En s'appuyant sur la force du processus révolutionnaire, Evo obtient quelques petites concessions de l'impérialisme et, en même temps, accorde des concessions aux masses. En ce sens, les recettes de l'Etat bolivien, augmentées par les nouveaux contrats du pétrole et du gaz et la hausse internationale des prix des minéraux, peuvent donner à Evo un certain répit et une certaine marge de temps pour maintenir le soutien du peuple (qui est toujours majoritaire). Il a décrété une augmentation du salaire minimal et la concession d'une prime éducative annuelle. Et il est en train de promouvoir un programme d'alphabétisation, avec des fonds et des professeurs vénézuéliens, et de soins de santé, avec des médecins cubains.
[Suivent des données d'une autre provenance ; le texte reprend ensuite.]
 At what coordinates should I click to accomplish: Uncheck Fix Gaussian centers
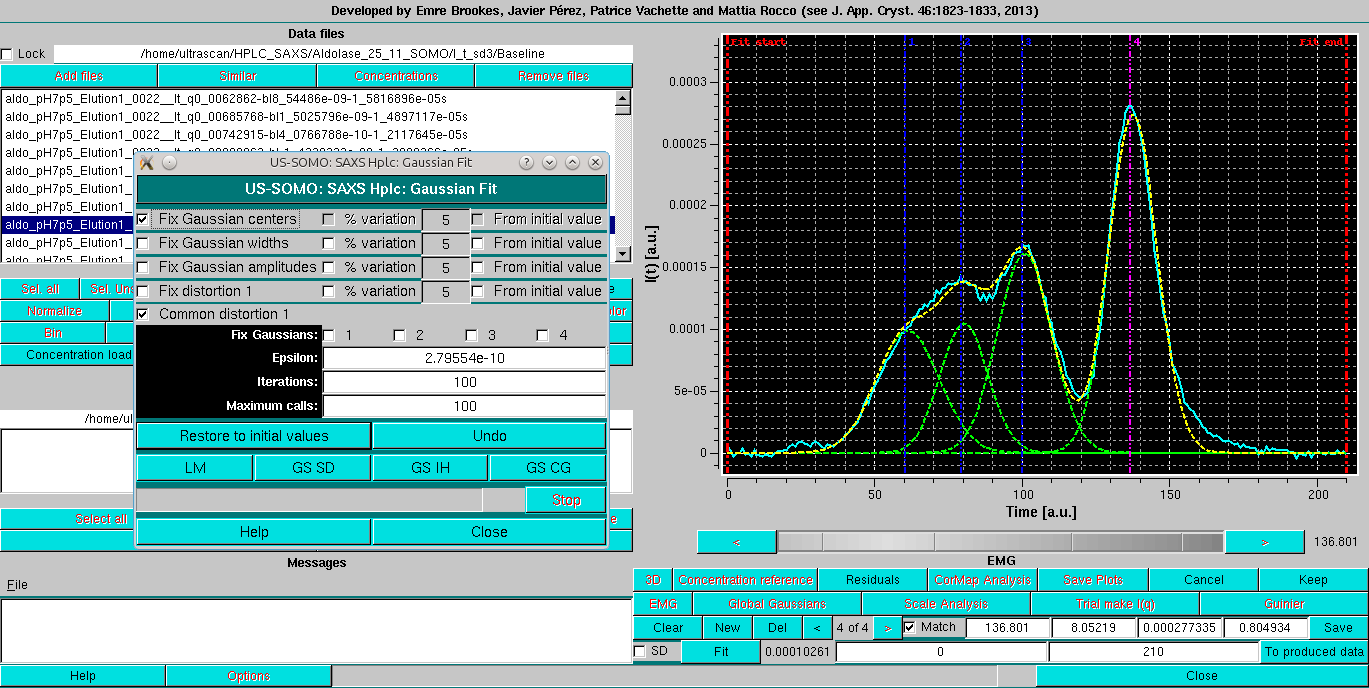(x=142, y=218)
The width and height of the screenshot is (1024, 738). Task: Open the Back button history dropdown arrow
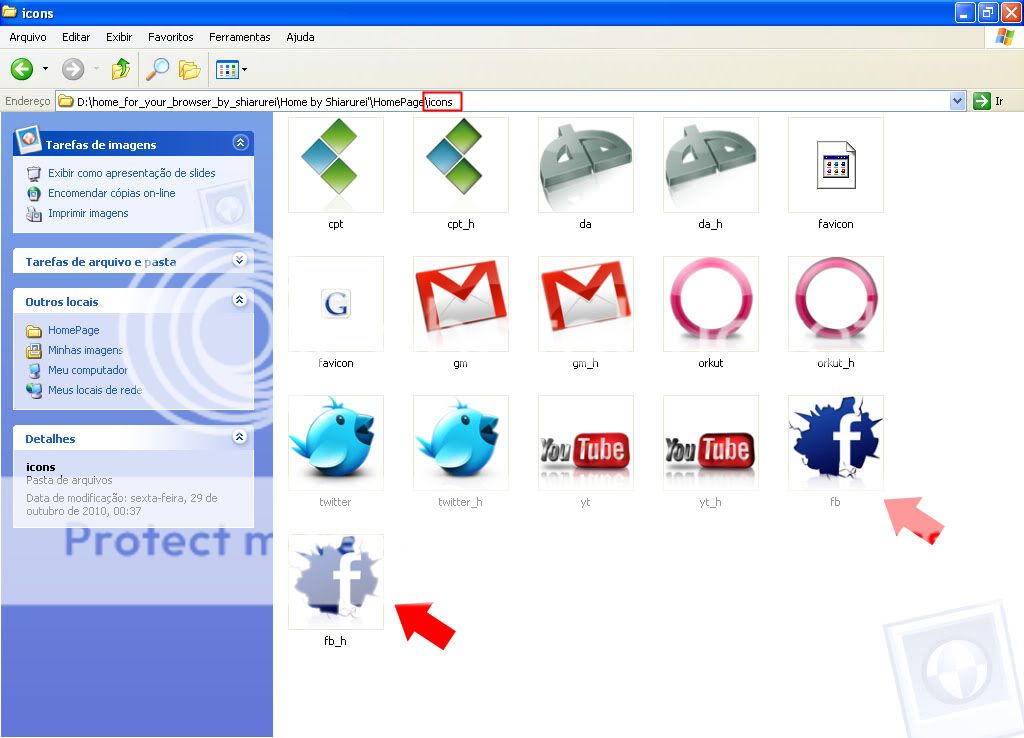tap(45, 69)
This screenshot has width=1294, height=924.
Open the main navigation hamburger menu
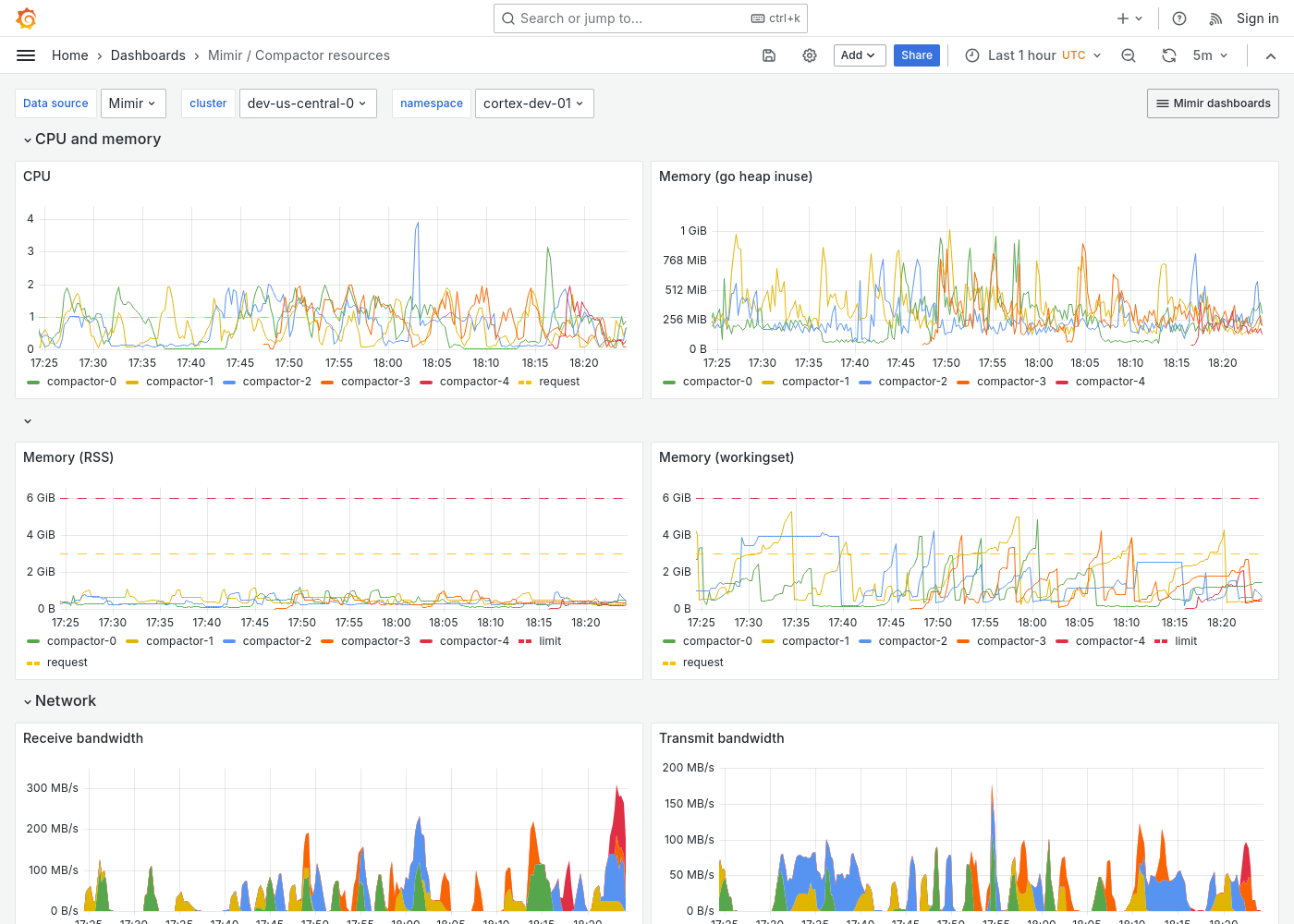pyautogui.click(x=26, y=55)
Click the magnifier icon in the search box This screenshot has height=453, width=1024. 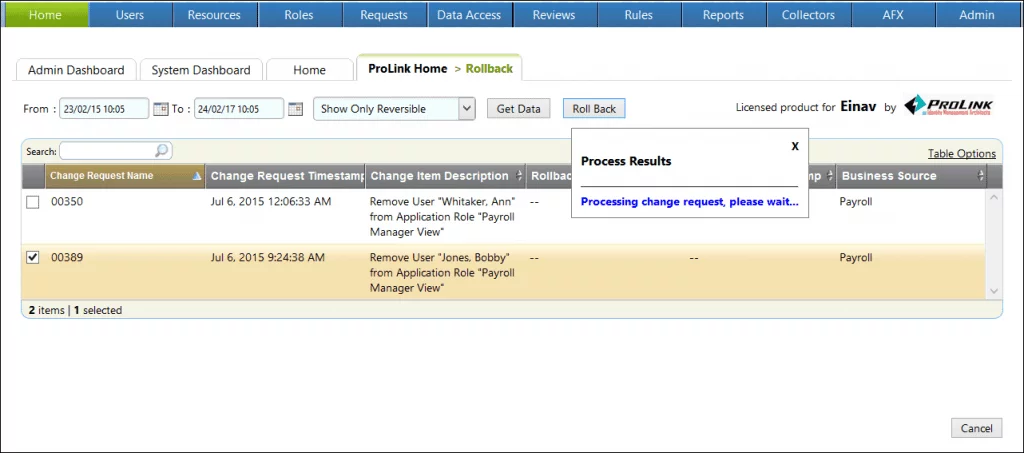[x=162, y=151]
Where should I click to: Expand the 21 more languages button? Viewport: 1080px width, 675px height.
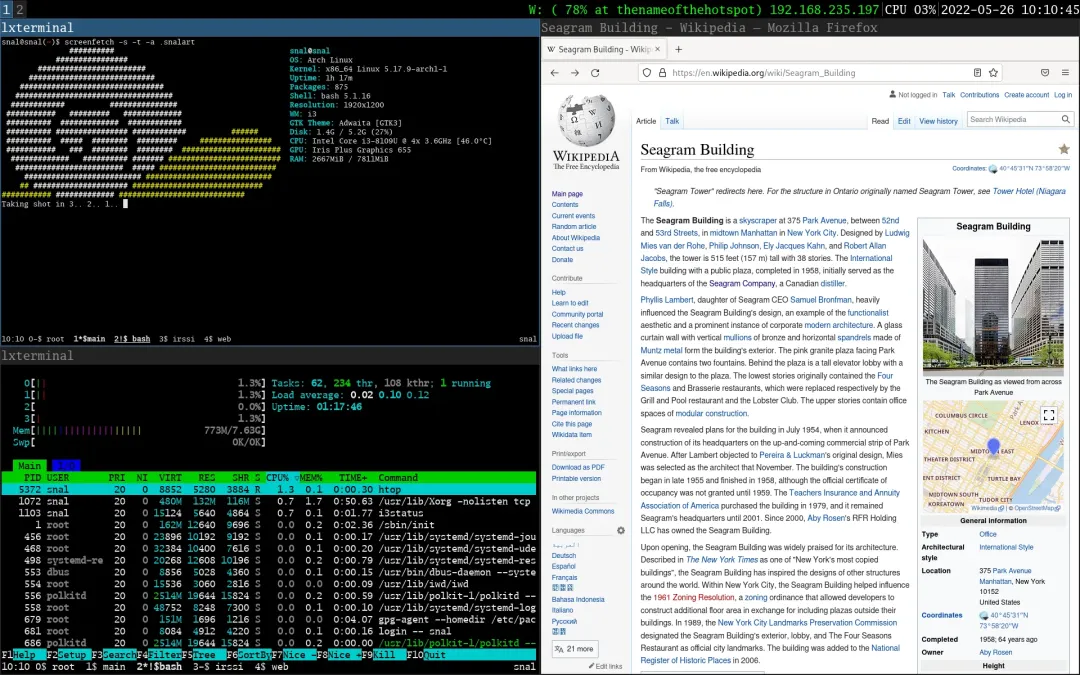pos(574,648)
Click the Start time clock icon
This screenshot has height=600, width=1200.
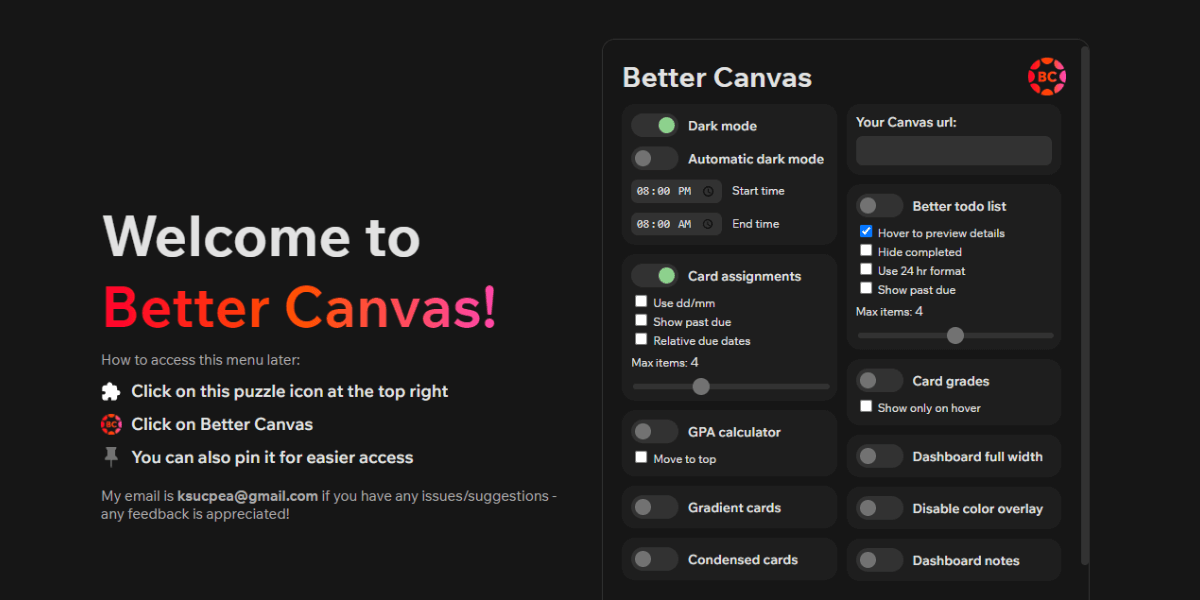[x=708, y=191]

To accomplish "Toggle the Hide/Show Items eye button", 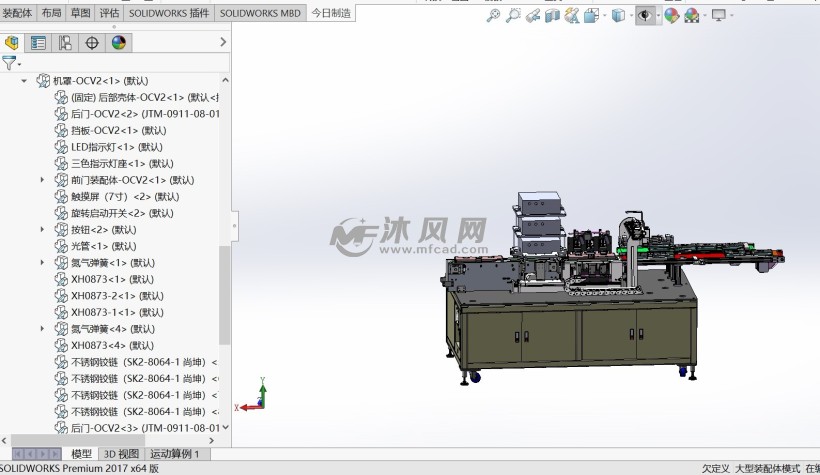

Ceci pourra donner l'impression superficielle que le « capitalisme andin » et la conciliation de classes sont possibles. Mais ce n'est qu'une illusion temporaire. La situation révolutionnaire bolivienne est toujours en cours et, très probablement, « les couteaux » se heurteront à nouveau dans de nouvelles confrontations et plus dures.

La bourgeoisie et l'impérialisme essayeront d'obtenir que l'illusion créée par le Front Populaire parvienne « à endormir » les masses et leur permette de mettre fin à la situation révolutionnaire, après quoi ils pourront récupérer ce que les masses ont obtenu durant ces années. De notre part, nous confions que, au cours du processus, les travailleurs et les masses comprendront de mieux en mieux que les mesures tièdes d'Evo ne sont pas suffisantes pour résoudre le problème du chômage, des bas salaires, de la pauvreté et la misère, ou pour obtenir la terre des grands propriétaires.

Autrement dit, elles comprendront que, pour obtenir ces revendications, elles ont besoin de recommencer leur mobilisation révolutionnaire, de dépasser le gouvernement d'Evo Morales, et d'imposer ainsi de vraies solutions à leurs revendications et leurs nécessités les plus urgentes. Dans ce processus, la construction d'organisations de masses pour mener cette lutte est à l'ordre du jour, et l'expérience historique de la construction de la COB y aidera beaucoup. En plus, dans ce processus de lutte, une autre tâche centrale est celle de la construction d'un parti révolutionnaire qui intervient dans les luttes actuelles et qui prépare cette perspective stratégique.